Nell’ultimo anno Salini Impregilo ha coinvolto 1.500 aziende italiane nei suoi cantieri in giro per il mondo con lavori per un totale di un miliardo di euro. Solo in Italia negli ultimi tre anni, grazie al ricorso ai fornitori italiani, sono stati attivati contratti per oltre 4 miliardi di euro da Salini Impregilo e Astaldi, generando ogni anno 20 mila posti di lavoro. All’estero, i contratti firmati da Salini Impregilo e Astaldi negli ultimi tre anni hanno generato dagli 8mila ai 10mila posti di lavoro/anno. Webuild e’ il nome del nuovo Gruppo che nasce per consolidare il settore italiano delle grandi opere e dar vita così a un colosso in grado di sostenere la ripresa del settore e aumentare la competitività delle aziende italiane sui mercati internazionali.

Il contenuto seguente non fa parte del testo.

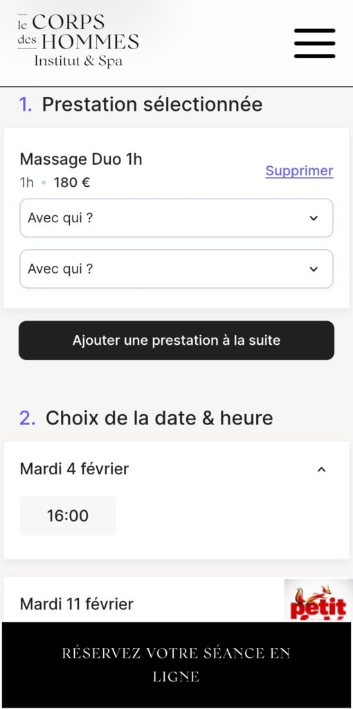Click the Petit Futé badge image
This screenshot has height=709, width=353.
click(318, 600)
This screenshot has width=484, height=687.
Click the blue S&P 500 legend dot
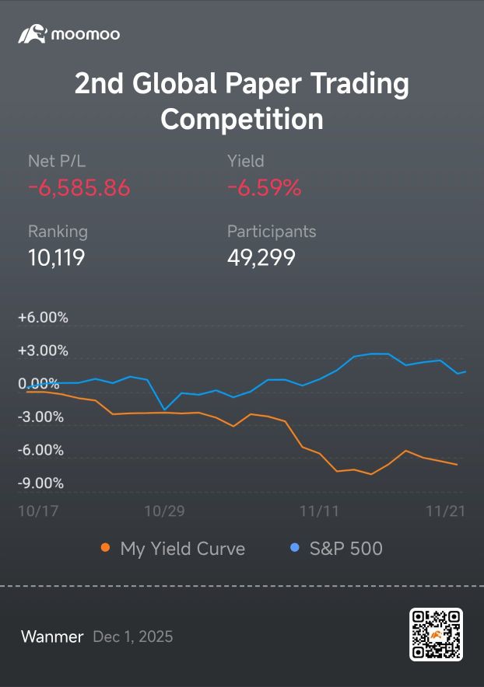pos(295,547)
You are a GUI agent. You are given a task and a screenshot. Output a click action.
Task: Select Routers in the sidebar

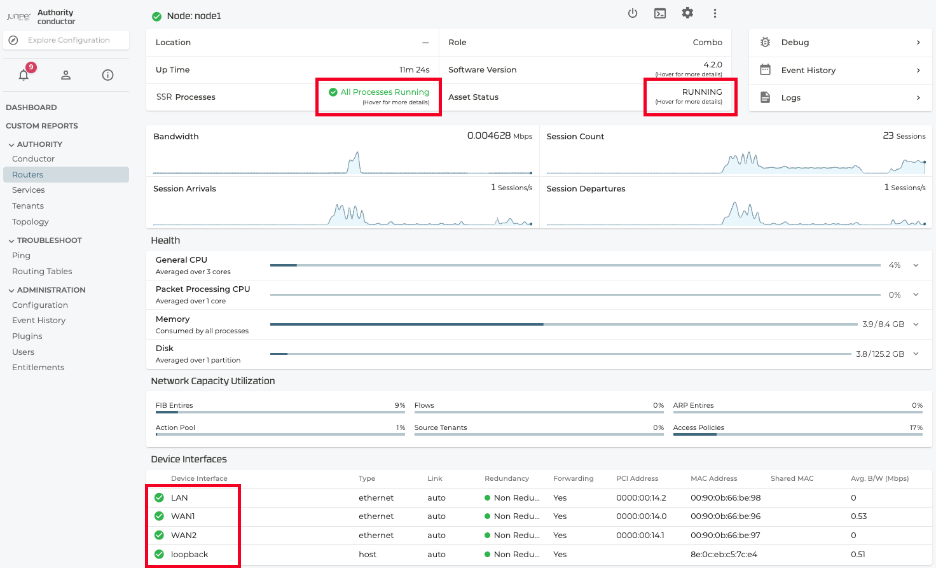tap(28, 175)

L’ingresso di Astaldi all’interno del gruppo Webuild è un passaggio fondamentale per la nascita del colosso italiano delle costruzioni. Dopo l’assemblea dei bondholders da 750 milioni, prevista per il 10 marzo, da cui si attende presumibilmente un voto negativo della maggioranza degli obbligazionisti per la proposta di concordato, la parola spetta all’adunanza generale dei creditori prevista per il 26 marzo. Con l’80% dei voti favorevoli all’assemblea degli obbligazionisti Astaldi possessori del bond da 140 milioni, il 25 febbraio, che rappresentavano circa il 4% dell’esposizione complessiva di Astaldi, è stata di fatto superata la soglia del 60% dei creditori pronti a dire si al piano di continuità nell’ambito della adunanza generale dei creditori del 26 marzo, considerando anche le banche, che detengono poco più del 56% del debito di 3,5 miliardi di Astaldi.

In caso di mancata approvazione della proposta di concordato Astaldi da parte dei creditori, l’alternativa per Astaldi sarebbe l’apertura di una procedura di Amministrazione Straordinaria. Gli effetti risulterebbero dirompenti anche rispetto alla capacità di soddisfazione dei creditori: verrebbero a mancare i presupposti per il valore economico aziendale nonché per la valorizzazione gli asset da vendere. L’Amministrazione Straordinaria comporterebbe un marcato rallentamento dell’operatività aziendale con forte rischio di non essere più in grado di fare fronte alle esigenze di cassa di breve termine i cui effetti negativi sarebbero la possibilità di perdita di commesse in portafoglio per oltre 5 miliardi di euro: è prevedibile la cancellazione immediata dei contratti esteri, specie nei Paesi che non riconoscono la normativa concorsuale italiana; in Italia è prevedibile l’estromissione di Astaldi dai contratti, con immediate conseguenze sui livelli occupazionali in Italia.

Tra gli effetti negativi ci sarebbe anche l’aumento del debito concordatario per più di 4 miliardi di euro, prevalentemente per effetto delle escussioni sui contratti cancellati o risolti e minori proventi dalla vendita degli asset in concessione. La Società non avrebbe l’opportunità di completare tramite risorse finanziarie proprie alcune delle opere destinate ad essere cedute. È facile intuire quali potrebbero essere le ripercussioni negative della mancata approvazione del concordato non solo sui creditori di Astaldi ma più in generale sul settore delle costruzioni del Paese con progetti in corso che potrebbero essere fortemente rallentati se non bloccati e la filiera delle piccole e medie imprese che soffrirebbero ulteriormente con inevitabili effetti negativi sull’occupazione.